[Dataset entries]
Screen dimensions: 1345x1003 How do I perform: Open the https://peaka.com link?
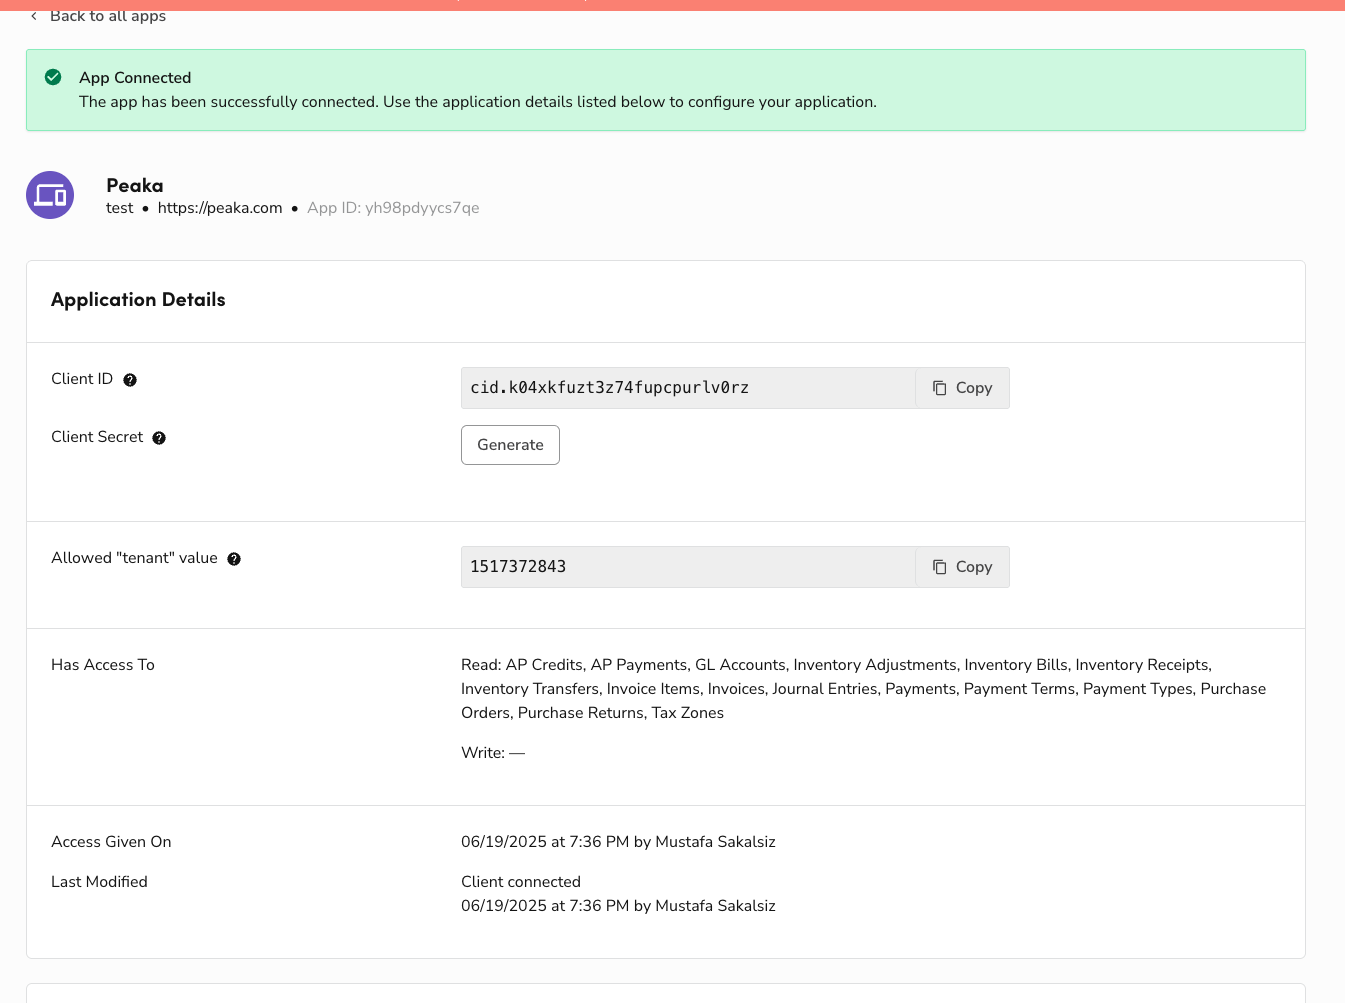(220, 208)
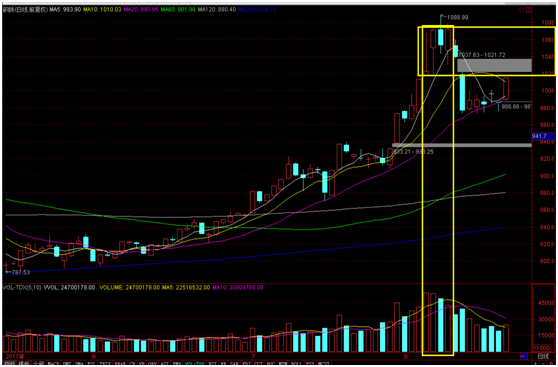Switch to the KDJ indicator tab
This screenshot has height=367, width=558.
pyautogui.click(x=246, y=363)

[What the task requires] If a record contains a picture, drop the picture and repeat the rest exactly.

[Solution below]
Screen dimensions: 1345x1003 How do I perform: Open the https://peaka.com link?
(220, 208)
Switch to the KDJ indicator tab
This screenshot has height=367, width=558.
pyautogui.click(x=246, y=363)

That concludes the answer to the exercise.